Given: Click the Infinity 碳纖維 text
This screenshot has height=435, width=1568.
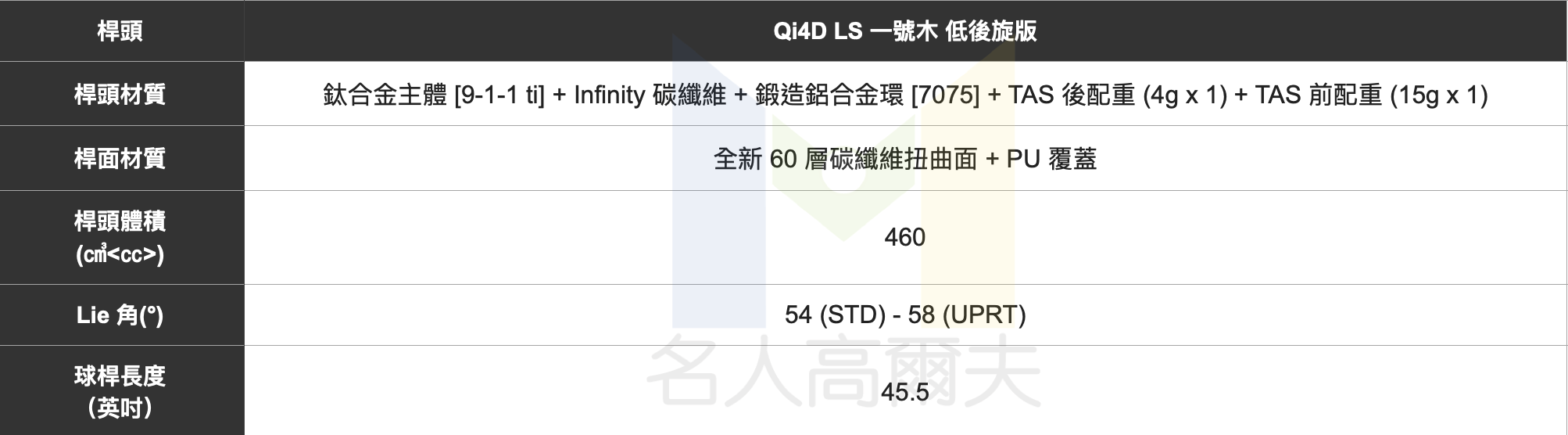Looking at the screenshot, I should (650, 95).
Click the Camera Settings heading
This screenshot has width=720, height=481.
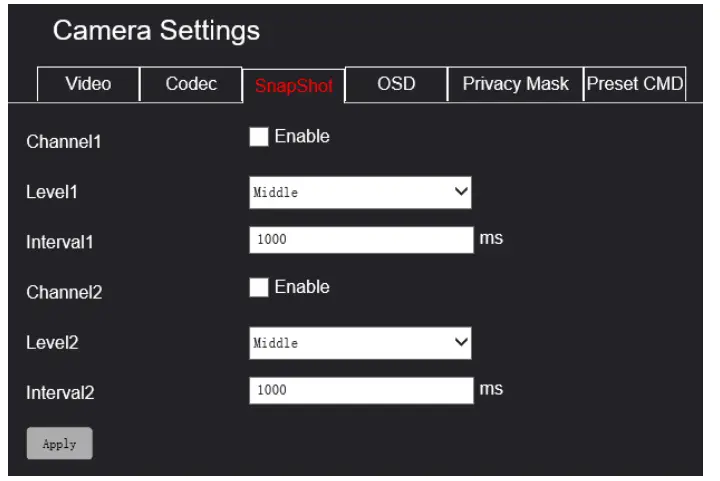(156, 31)
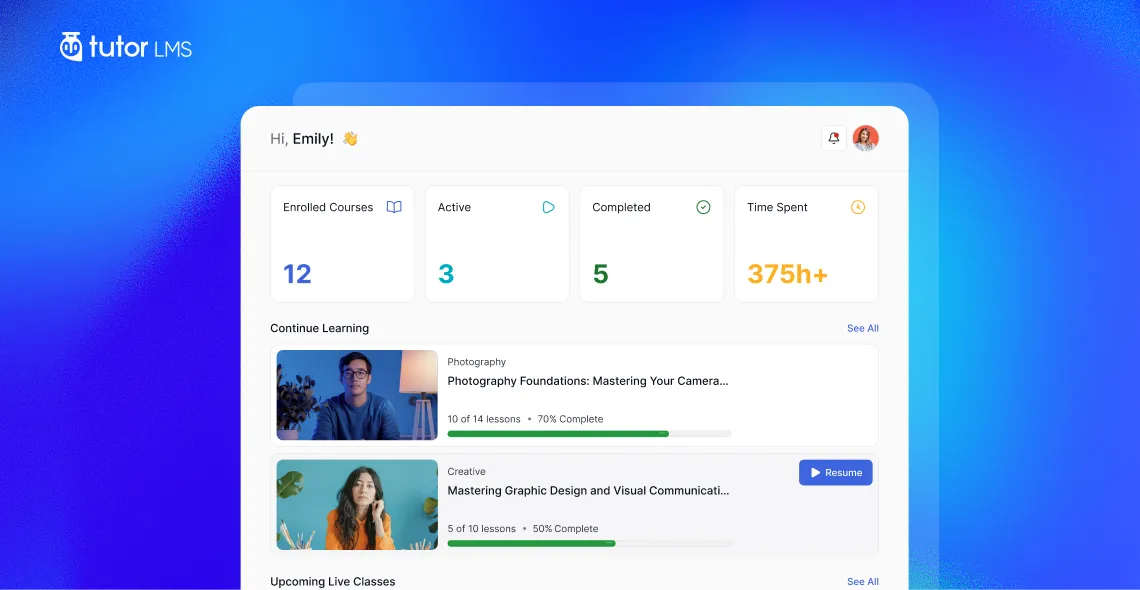1140x590 pixels.
Task: Click the Photography Foundations progress bar
Action: 589,434
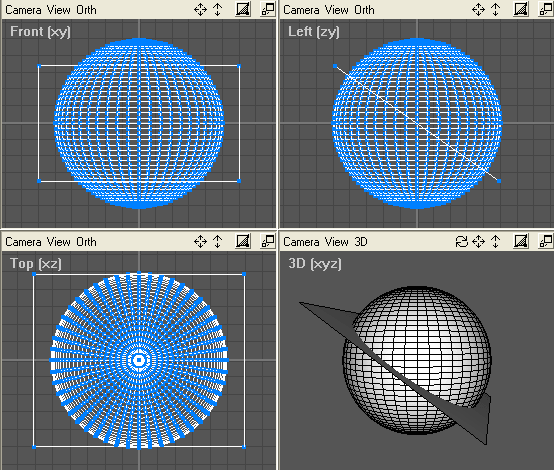Open View menu in Left (zy) viewport

(337, 10)
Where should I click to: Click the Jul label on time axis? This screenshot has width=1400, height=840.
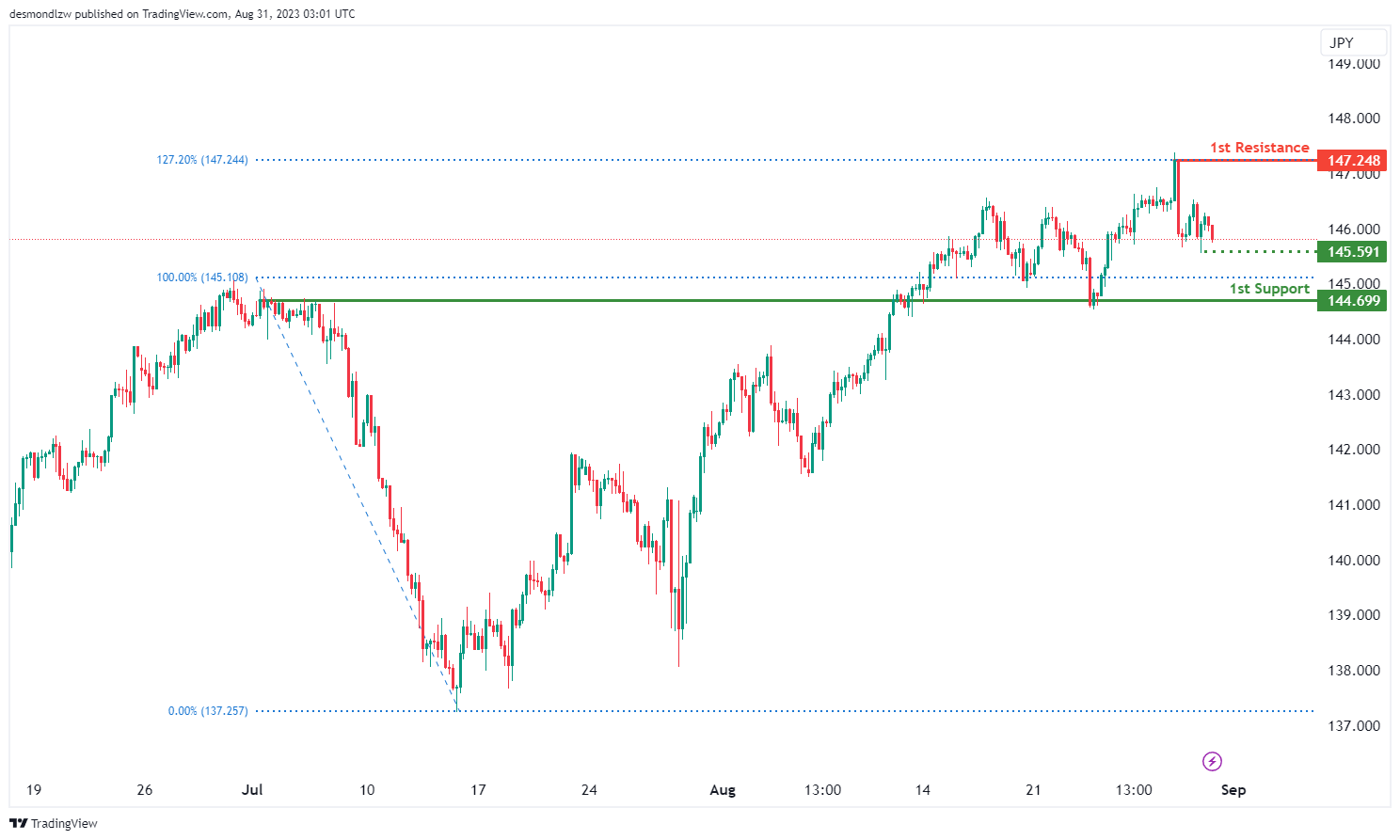pos(251,790)
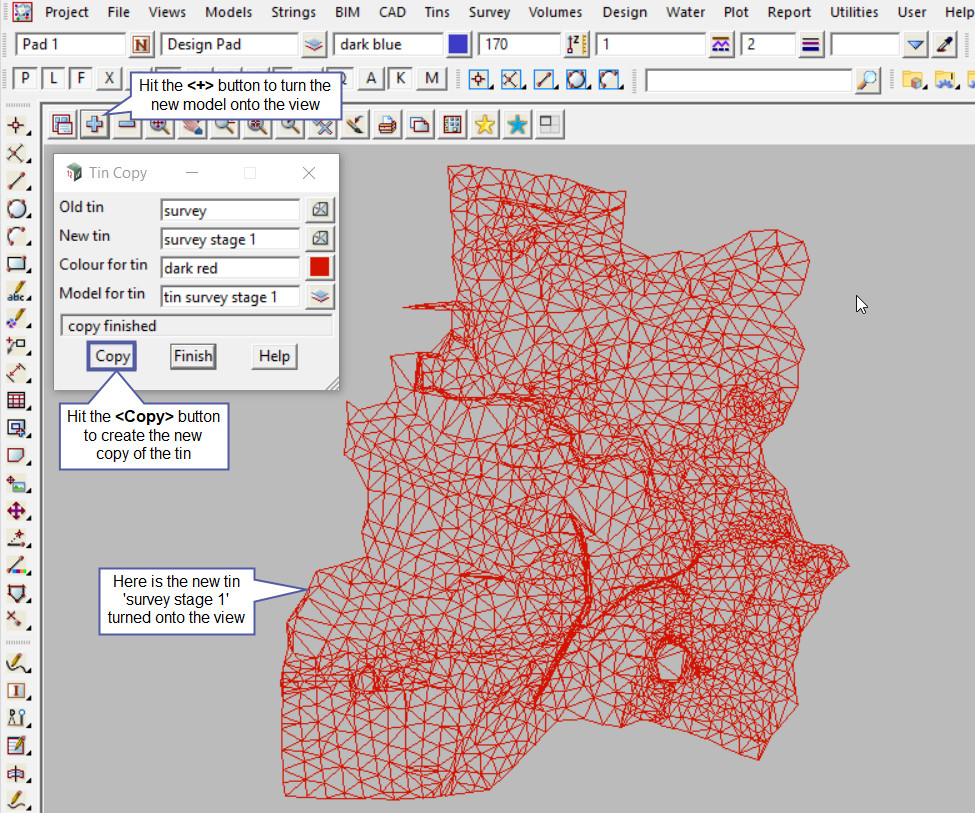Click the minus button to remove model from view
975x813 pixels.
127,125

---*---

Print all the records again exactly; do not include any picture.

Given: Click the Infinity 碳纖維 text
This screenshot has height=435, width=1568.
Looking at the screenshot, I should (650, 95).
Click the Camera Settings heading
This screenshot has width=720, height=481.
(156, 31)
1140x590 pixels.
Task: Click the Photography Foundations progress bar
Action: 589,434
Open View menu in Left (zy) viewport

(337, 10)
Where should I click to: Click the Jul label on time axis? This screenshot has width=1400, height=840.
pos(251,790)
Click the minus button to remove model from view
975x813 pixels.
127,125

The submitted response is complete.